▶ [How to complete this task]: Your answer must be an exact copy of the records below, minus any images.
[[ Source information open ]]
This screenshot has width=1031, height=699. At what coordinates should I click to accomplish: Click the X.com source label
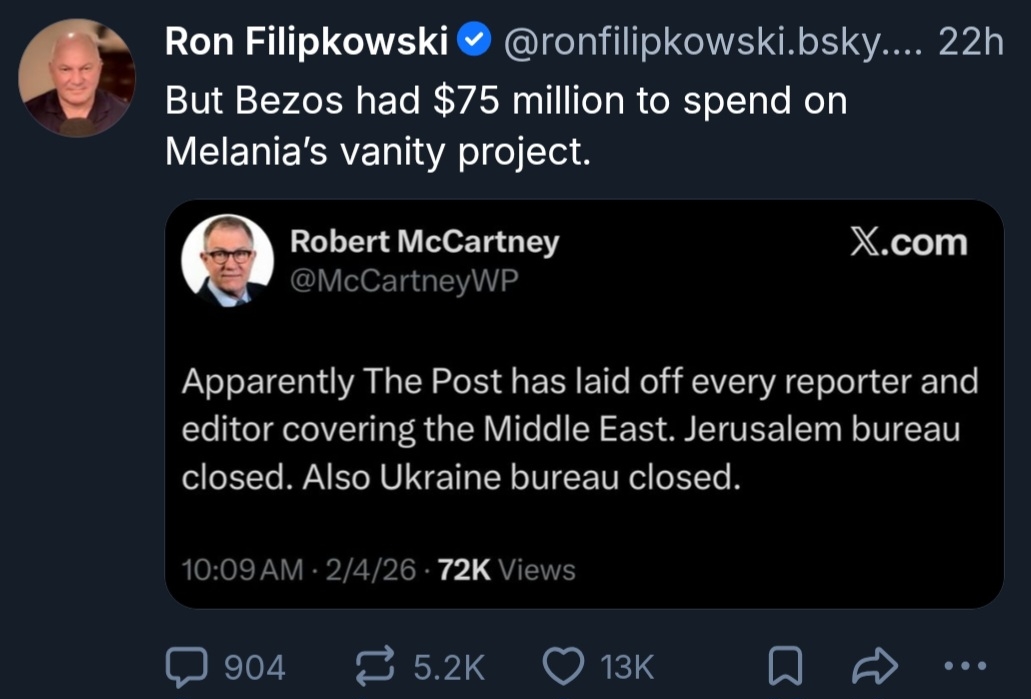coord(908,243)
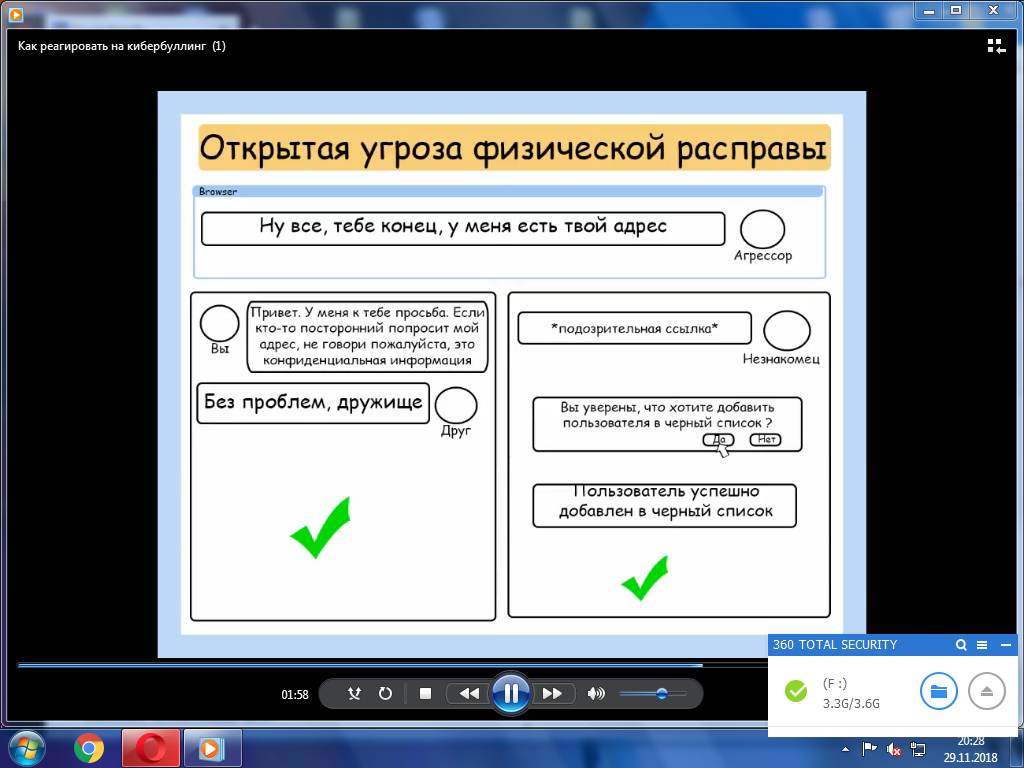Click the taskbar clock showing 20:28
1024x768 pixels.
969,748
[[ Source information closed ]]
▶ [Reply to the exercise]:
This screenshot has width=1031, height=699. At what coordinates should I click to accomplish: Click the X.com source label
coord(908,243)
Click the taskbar clock showing 20:28
1024x768 pixels.
969,748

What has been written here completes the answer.